▸ **YOUR INSTRUCTIONS**:
Pull out every line with the word "Uncheck" from the entries below.

▸ **GIVEN ENTRIES**:
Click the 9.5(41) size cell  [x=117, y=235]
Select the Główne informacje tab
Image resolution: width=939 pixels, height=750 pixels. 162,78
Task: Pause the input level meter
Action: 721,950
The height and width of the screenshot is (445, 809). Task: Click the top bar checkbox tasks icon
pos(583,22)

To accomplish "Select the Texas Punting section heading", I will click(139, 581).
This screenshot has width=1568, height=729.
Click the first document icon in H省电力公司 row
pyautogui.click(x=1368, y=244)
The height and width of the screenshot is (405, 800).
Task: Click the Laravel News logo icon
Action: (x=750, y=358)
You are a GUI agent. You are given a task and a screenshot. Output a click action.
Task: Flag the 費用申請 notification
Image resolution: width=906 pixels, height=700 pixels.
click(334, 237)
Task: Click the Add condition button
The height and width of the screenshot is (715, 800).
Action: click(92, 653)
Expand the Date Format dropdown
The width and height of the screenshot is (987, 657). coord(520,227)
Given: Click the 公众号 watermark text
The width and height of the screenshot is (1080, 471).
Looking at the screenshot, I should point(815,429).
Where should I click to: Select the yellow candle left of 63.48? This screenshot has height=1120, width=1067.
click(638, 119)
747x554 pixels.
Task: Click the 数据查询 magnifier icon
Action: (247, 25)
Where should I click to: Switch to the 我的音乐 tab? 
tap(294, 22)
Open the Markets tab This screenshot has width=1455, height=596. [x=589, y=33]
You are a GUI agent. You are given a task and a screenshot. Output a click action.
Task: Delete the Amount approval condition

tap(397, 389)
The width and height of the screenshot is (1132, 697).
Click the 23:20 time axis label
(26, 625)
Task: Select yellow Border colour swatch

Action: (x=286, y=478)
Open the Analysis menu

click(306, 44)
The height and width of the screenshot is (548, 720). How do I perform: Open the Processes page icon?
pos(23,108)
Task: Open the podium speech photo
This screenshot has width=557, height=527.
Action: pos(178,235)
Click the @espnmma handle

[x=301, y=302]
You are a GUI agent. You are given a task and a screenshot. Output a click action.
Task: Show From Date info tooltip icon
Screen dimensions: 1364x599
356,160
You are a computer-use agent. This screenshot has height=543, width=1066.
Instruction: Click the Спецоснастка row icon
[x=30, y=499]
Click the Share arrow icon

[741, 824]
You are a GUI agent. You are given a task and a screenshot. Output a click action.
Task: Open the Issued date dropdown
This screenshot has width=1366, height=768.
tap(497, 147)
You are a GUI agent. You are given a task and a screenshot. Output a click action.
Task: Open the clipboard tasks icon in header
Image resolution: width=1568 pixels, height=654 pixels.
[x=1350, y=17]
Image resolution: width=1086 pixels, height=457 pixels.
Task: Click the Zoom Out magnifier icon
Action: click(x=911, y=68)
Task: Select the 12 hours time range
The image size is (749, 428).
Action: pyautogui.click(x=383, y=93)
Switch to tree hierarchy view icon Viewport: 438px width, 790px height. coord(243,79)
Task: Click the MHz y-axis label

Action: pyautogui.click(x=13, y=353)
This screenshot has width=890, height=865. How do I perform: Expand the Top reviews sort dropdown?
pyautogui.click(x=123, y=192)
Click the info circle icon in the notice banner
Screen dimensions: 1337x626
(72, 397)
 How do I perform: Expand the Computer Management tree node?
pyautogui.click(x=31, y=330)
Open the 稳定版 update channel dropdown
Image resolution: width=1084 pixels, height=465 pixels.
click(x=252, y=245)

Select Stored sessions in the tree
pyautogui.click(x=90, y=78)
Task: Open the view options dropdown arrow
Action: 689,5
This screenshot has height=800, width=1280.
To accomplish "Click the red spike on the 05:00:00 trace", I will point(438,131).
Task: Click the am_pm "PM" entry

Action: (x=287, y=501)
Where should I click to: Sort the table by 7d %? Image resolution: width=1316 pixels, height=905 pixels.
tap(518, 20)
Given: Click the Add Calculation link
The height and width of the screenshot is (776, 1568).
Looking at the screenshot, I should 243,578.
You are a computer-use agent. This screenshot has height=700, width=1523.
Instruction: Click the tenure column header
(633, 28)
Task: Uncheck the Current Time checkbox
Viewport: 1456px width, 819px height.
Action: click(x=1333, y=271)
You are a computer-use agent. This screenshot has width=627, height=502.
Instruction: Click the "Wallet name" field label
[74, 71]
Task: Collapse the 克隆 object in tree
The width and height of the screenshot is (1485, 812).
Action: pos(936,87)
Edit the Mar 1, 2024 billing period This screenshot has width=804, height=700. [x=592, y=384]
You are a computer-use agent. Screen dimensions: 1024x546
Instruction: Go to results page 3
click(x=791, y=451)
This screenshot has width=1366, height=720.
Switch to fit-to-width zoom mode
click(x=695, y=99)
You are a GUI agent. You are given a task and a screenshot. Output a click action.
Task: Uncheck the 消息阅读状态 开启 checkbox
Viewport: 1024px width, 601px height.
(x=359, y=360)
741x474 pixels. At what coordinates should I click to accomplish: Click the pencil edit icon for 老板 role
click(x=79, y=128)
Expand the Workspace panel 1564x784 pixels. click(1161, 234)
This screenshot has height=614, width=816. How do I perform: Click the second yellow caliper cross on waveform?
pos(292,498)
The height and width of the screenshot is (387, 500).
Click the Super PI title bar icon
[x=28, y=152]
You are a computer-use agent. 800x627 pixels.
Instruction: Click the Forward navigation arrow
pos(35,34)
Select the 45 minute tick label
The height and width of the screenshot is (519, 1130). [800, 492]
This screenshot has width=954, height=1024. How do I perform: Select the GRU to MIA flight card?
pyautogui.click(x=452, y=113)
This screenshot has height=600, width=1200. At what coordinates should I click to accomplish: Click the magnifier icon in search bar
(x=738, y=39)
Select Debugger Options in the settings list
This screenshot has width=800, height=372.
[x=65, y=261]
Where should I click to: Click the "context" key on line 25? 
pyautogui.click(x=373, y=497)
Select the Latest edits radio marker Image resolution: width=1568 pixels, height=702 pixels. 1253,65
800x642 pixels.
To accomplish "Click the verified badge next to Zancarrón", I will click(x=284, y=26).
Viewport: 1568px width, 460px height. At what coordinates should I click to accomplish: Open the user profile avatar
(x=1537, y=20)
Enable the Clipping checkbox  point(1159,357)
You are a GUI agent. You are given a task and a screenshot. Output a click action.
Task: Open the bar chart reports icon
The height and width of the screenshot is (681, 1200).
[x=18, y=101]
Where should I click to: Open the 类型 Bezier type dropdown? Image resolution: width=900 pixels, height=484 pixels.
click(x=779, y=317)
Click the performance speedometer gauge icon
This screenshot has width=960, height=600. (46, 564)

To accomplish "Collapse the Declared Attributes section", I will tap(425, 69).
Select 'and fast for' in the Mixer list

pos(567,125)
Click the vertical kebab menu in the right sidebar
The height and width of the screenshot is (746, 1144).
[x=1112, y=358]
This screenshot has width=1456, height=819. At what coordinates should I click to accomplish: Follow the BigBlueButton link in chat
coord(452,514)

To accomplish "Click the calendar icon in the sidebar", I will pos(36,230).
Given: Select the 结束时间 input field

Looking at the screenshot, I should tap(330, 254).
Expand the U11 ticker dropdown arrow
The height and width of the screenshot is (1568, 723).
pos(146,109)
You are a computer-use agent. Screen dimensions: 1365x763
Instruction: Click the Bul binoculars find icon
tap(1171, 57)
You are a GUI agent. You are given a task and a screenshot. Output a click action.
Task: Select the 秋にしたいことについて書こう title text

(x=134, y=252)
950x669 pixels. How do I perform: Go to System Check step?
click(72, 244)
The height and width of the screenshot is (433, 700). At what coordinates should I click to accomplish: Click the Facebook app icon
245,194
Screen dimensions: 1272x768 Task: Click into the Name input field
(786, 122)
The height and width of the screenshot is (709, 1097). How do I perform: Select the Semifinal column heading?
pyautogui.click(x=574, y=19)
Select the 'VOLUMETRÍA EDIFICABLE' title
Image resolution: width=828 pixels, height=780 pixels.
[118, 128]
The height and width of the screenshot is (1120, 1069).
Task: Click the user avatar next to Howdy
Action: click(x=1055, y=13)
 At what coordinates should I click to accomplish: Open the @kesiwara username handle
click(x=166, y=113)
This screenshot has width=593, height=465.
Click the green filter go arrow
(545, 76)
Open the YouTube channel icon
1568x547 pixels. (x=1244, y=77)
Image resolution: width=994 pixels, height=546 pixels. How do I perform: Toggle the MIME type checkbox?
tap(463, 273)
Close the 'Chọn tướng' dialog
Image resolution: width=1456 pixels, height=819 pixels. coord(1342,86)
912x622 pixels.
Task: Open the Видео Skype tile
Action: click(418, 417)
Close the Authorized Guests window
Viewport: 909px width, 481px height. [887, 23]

▸ **SOLUTION TO THIS PROBLEM**:
Task: Uncheck the Current Time checkbox
Task: Uncheck the 消息阅读状态 开启 checkbox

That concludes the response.